O que fizemos este tempo todo? Andámos às voltas. Com as mesmas coisas. As mesmas pessoas mas com outros rostos. As mesmas dores nos mesmos sítios. As mesmas perguntas feitas de muitas formas diferentes. A mesma resposta. Andaste a fazer o mesmo que eu – atrás do teu Lugar. Aquele Lugar. Com sombra e água perto. Com os pássaros a falar sobre a felicidade na língua que os pássaros falam. O Lugar onde se entra nú e assim se fica porque não é preciso esconder nada. Nem há frio. Ou vergonha. Basta chegar. Querer ficar. E depois basta ser.

Andei, como tu, a aprender que o Lugar não existe. Constrói-se. De sins e de nãos e de talvezes. De cedências e desistências. De adeus que não se dizem, executam-se. Fria, dolorosamente. Ou não. De sacríficos afinal só estúpidos, desnecessários e prorrogados para lá do prazo razoável a entender que não há dignidade no martírio. E que é só isso que a Vida espera de nós. Que sejamos dignos dela, vivendo-a com a mesma Graça com que nos é oferecida.
Esta foi a lição mais complexa. E tive mesmo de parar. A pergunta era demasiado séria para ser feita em andamento ou a correr. Estava a questionar o meu direito à Liberdade.

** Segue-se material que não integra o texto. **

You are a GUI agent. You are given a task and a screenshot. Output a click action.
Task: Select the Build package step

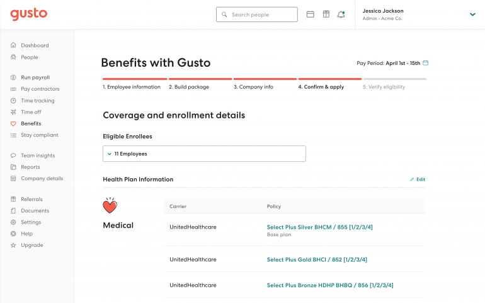pyautogui.click(x=189, y=87)
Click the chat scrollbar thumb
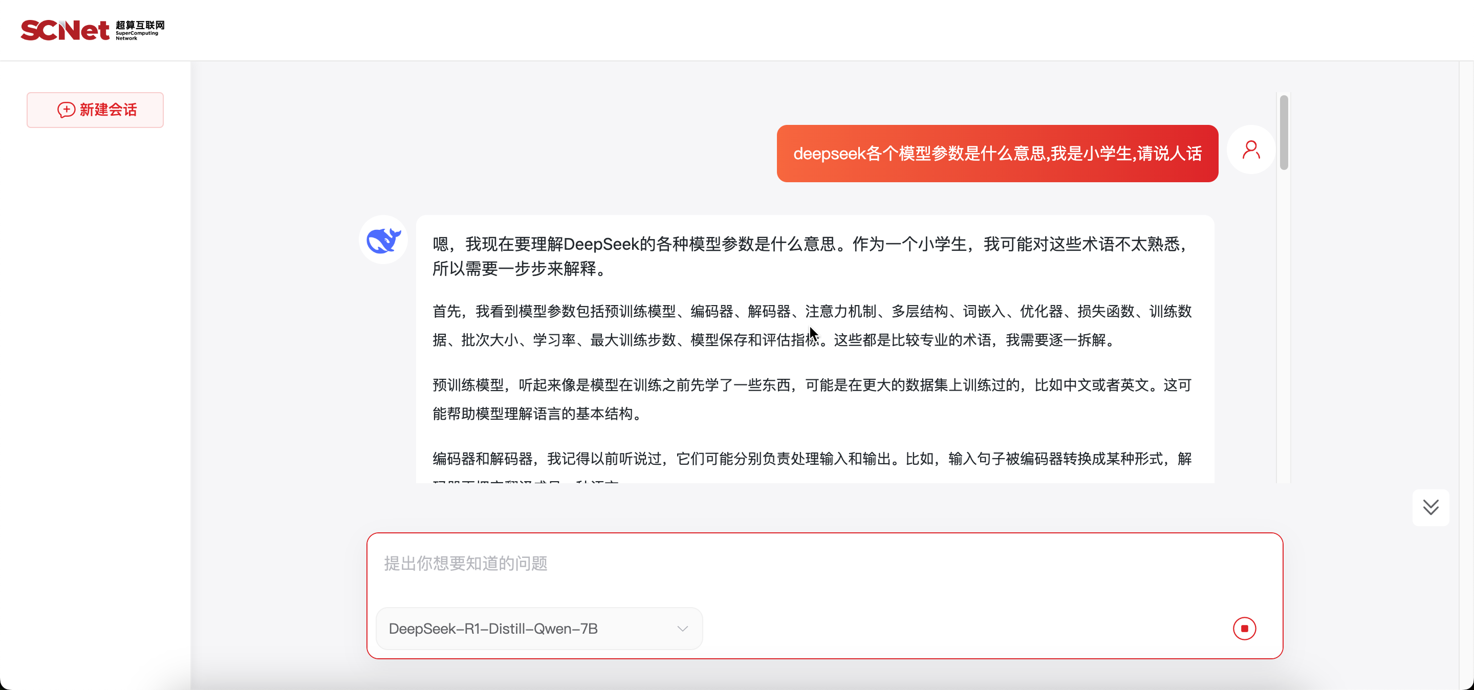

Quando parei, percebi que Deus era ridículo. Despejei Deus do meu Lugar e deixei o espaço aberto e limpo para O que viria amorosamente pedir-me apenas que fosse feliz. O que não fica contente se eu não estou. Que não me pede feridas em troca de uma absolvição que só Ele precisa, já que sou Sua criação. O que nunca ouviu falar doutro pecado que não o de desconhecer o Amor. Ou de não o levar connosco e apregoá-lo em toda a parte, a todas as nossas partes. 
A minha primeira volta aconteceu com este divórcio do Deus dos outros para descobrir o meu próprio.
Não te iludas. Não ficou mais fácil. As decisões estavam agora por minha conta e deixou de haver recompensas para depois da morte, só colheitas em vida. Como sou regrada e ainda preciso de um fio que me guie até onde a luz se acende, segui a Lei que manda amar os outros como a mim mesma e, pelo menos tentar, não lhes fazer o que não gostaria que me fizessem. 


Não tem corrido sempre sempre bem, mas sei que tem sido sempre para meu bem. Como é que sei? Porque me sinto bem. Bem melhor. E porque faço o Bem, não por medo, porque tem de ser ou sei lá porquê. Faço o Bem porque me faz bem.
Sei, porque escrevo com a mão solta sobre a leveza que me vai no coração. Na alma. Perdi peso nestas minhas voltas e até a alma ficou em forma. Estamos as duas muito bem. Falamos e tudo. Às vezes até a percebo. Fazer o que me sugere, o que me berra, por vezes, isso é outra questão.... Ainda tenho dietas a fazer e regimes a seguir. Depois do Verão… Quando começar outra volta. 
Eu e a minha alminha, juntas no regresso às aulas para um ano cheio de lições para o Grande Livro da minha humilde, bonita e cada vez mais abençoada Existência.


O que fizemos este tempo todo? Dissemos adeus. Esgotámos prazos. Chegámos a conclusões quase clarividentes enquanto conduzíamos. E abanámos a cabeça no “como é que eu fui capaz de achar que aquilo era o melhor” um pouco incrédulos connosco mesmos e com os limites que se foram alargando sem darmos conta ,até que os limites deram conta de nós…
Andámos a mover acções de despejos ao Deus de toda a gente e de ninguém.
Estivemos a arranjar espaço, a criar cores, a chamar os passarinhos.
Estivemos a construir o Nosso Lugar.